Il settore produce un fatturato di almeno 2 miliardi, che riesce a generare un indotto di pari dimensioni con un tessuto economico ricco, che comprende circa 3.700 imprese e un parco macchine di oltre 26.500 autobus in grado di macinare oltre 1,2 miliardi di chilometri l’anno. “Il comparto dei viaggi su gomma rappresenta una parte determinante nell’economia nazionale, ha esordito il presidente dell’Anav Nicola Biscotti , per chiedere a gran voce l’attenzione delle istituzioni.

Gianfranco Battisti, si è soffermato sul problema dei ticket bus, che da solo incide per il 5% sui costi del servizio: “è inconcepibile che un intero settore produttivo del nostro paese debba subire una doppia imposizione, questa dei ticket e quella della tassa di soggiorno” Qui il problema, oltre che economico, è anche gestionale, vista la mancanza di omogeneità di trattamento e di procedure, in un settore già fortemente penalizzato da una pressione fiscale che di solo accise costa agli operatori oltre il 3% sul costo chilometrico.

Ai numerosi operatori del settore intervenuti, Battisti ha poi dichiarato come sia necessario intervenire anche sugli altri nodi, quali, ad esempio, le accise sui carburanti, che sfavoriscono fiscalmente gli operatori nazionali rispetto ai concorrenti europei, la mancanza di una regolamentazione omogenea tra le diverse regioni e, non ultimo, il problema dell’abusivismo e degli operatori irregolari, molto sentito soprattutto in alcune regioni, come ad esempio il Lazio.

Un gap verso gli operatori esteri è riscontrabile in tema di anzianità della flotta.
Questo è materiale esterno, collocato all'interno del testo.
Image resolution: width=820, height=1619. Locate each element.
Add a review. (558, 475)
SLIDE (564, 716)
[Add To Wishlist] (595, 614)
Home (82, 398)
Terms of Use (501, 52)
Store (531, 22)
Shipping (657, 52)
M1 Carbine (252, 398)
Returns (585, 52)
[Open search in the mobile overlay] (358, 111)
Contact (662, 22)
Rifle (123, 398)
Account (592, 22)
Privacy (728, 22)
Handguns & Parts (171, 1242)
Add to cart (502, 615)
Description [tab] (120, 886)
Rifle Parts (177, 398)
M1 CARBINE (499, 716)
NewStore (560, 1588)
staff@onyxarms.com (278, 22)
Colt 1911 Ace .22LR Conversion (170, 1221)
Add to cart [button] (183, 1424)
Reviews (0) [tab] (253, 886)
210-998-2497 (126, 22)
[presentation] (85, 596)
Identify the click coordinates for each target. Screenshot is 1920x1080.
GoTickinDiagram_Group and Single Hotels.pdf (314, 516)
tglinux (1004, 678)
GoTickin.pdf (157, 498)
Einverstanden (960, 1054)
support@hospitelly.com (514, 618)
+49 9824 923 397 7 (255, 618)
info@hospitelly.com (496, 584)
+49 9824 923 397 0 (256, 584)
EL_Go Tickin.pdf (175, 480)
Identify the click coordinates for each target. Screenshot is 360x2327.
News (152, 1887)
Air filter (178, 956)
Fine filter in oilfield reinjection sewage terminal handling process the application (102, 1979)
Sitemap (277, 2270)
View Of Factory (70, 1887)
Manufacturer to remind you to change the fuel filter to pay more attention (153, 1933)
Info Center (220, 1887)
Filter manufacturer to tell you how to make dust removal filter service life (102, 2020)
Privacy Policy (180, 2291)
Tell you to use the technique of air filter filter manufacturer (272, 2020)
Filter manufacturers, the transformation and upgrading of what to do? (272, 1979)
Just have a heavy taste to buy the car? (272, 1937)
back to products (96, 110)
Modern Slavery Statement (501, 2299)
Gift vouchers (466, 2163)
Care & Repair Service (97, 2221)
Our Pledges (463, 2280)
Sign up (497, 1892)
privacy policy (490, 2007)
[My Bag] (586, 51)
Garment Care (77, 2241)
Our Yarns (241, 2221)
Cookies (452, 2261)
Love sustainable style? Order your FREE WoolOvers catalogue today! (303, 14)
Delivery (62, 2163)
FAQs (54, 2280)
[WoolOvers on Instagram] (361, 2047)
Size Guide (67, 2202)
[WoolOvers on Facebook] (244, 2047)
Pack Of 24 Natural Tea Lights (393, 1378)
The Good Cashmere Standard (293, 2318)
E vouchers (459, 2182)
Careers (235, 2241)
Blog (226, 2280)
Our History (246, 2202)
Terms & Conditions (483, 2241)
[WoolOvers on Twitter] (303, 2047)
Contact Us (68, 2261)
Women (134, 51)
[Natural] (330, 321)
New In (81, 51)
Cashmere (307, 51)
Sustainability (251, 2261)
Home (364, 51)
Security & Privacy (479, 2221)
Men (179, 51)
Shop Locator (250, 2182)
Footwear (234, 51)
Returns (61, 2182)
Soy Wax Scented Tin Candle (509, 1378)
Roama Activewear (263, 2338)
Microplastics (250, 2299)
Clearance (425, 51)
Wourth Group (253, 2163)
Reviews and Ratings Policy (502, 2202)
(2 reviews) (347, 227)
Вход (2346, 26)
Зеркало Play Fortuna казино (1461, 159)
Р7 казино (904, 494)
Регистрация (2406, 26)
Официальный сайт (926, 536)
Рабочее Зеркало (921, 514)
L’età media supera gli 11 anni, con picchi al sud, con la Campania che dimostra quasi 15 anni di vita media dei mezzi. Con l’obiettivo di favorire il rinnovo delle flotte, in chiave di sostenibilità ambientale, occorre creare le condizioni per favorire gli investimenti necessari.

Infine, il Direttore dell’Alta Velocità di Trenitalia, ha illustrato alcuni dei progetti già realizzati basati sull’intermodalità treno – bus, in particolare sul turismo religioso e il sistema di adduzione all’Alta Velocità su destinazioni turistiche, ed ha ribadito la piena e necessaria complementarità di ruolo di tutti gli attori della filiera del turismo, sempre più integrata: “anche per questo stiamo spingendo verso il riconoscimento delle imprese di questo settore quali imprese turistiche”.